При дополнительной сверке текста первой редакции с рукописью, а также с документами, выявлен и исправлен ряд неточностей. Например, приведена к правильному написанию фамилия А. А. Тамарина-Мерецкого (у Шаламова было «Мирецкий») и еще несколько фамилий реальных персонажей. В соответствии с общим стилем названий очерков и рассказов, где упоминаются фамилии, первоначальное название «М.А. Блюменфельд» заменено кратким «Блюменфельд». Исправлены наиболее очевидные опечатки, особенно в машинописях впервые публикуемых глав. Поскольку с черновой машинописью (при отсутствии рукописи) иметь дело гораздо труднее, чем с рукописью, решение этой проблемы потребовало немалых усилий.

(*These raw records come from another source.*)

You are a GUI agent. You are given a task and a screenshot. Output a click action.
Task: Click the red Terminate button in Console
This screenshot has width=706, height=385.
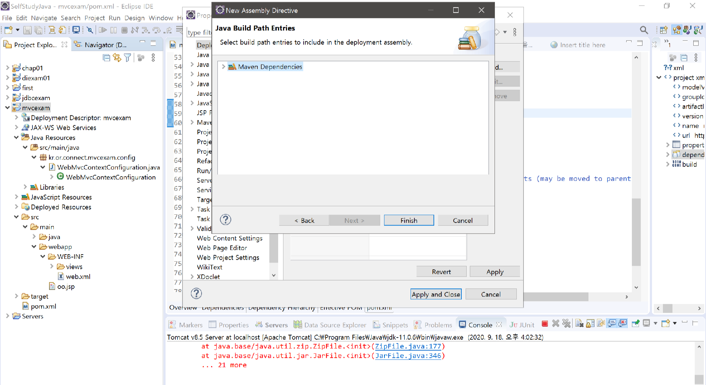click(545, 324)
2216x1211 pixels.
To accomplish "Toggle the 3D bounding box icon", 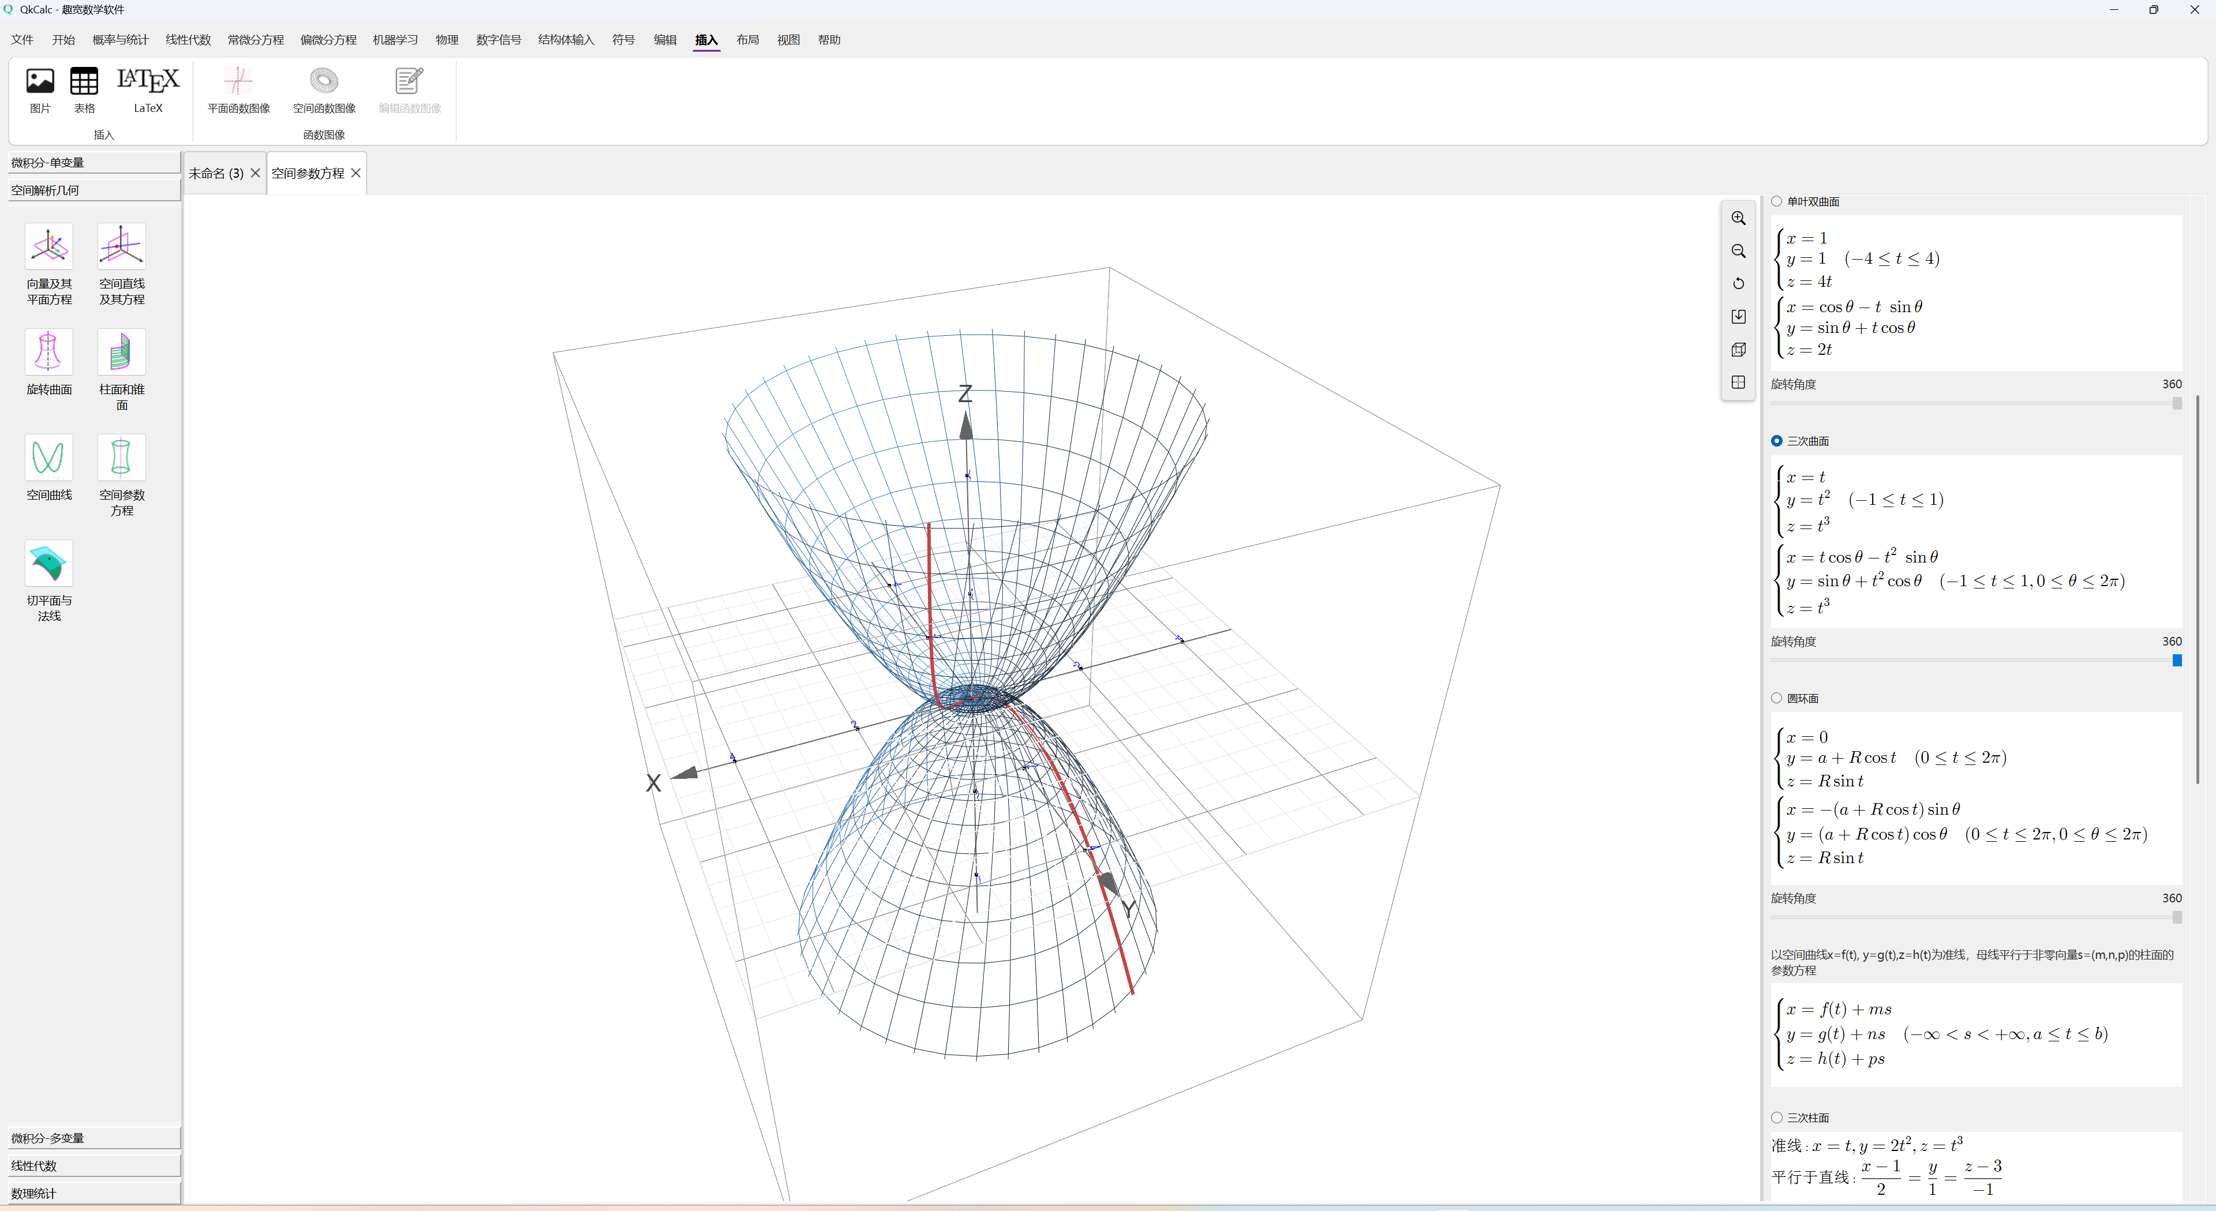I will (1738, 349).

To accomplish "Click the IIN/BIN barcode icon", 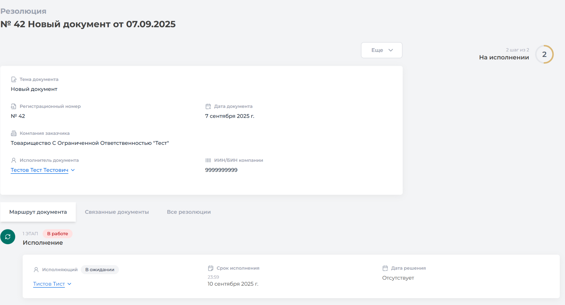I will (208, 160).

Машинистка, перепечатывавшая рукопись Шаламова, не могла не ошибаться: почерк писателя к началу 1970-х годов сильно ухудшился, к тому же он явно спешил, нередко не дописывая окончаний слов. Наши правки опирались прежде всего на контекст. Типичный пример из новеллы «Рука всевышнего», где было напечатано: «Я отрицал преступление начисто — слепили обвинение из показаний сектантов». Очевидно, что здесь должно быть не «сектантов», а «сексотов». «Черномазый матрос» (в очерке «Усть-Улс») при обращении к контексту прочитывается как «черноморский матрос», «шайтан» — как «шантан», а загадочное «Берды. Он же» (в очерке «Вредители и грызуны») — как «Берды Онже», поскольку Шаламов говорит здесь о своем рассказе с таким названием… Все случаи подобных правок нами не оговариваются. Лакуны и непонятные места в тексте (иногда с предполагаемым вариантом их прочтения) даются в угловых скобках.
Учитывая, что «Вишерский антироман» содержит большое количество исторических фактов и деталей, требующих пояснений и уточнений, текст сопровожден обширным реальным комментарием.
Хочется надеяться, что новая редакция одного из важнейших прозаических произведений Варлама Шаламова позволит глубже оценить замысел писателя и его воплощение. Несмотря на свою незавершенность, «Вишерский антироман» относится, несомненно, к ряду ценнейших литературных памятников ХХ века, равно принадлежащих и к памятникам отечественной истории.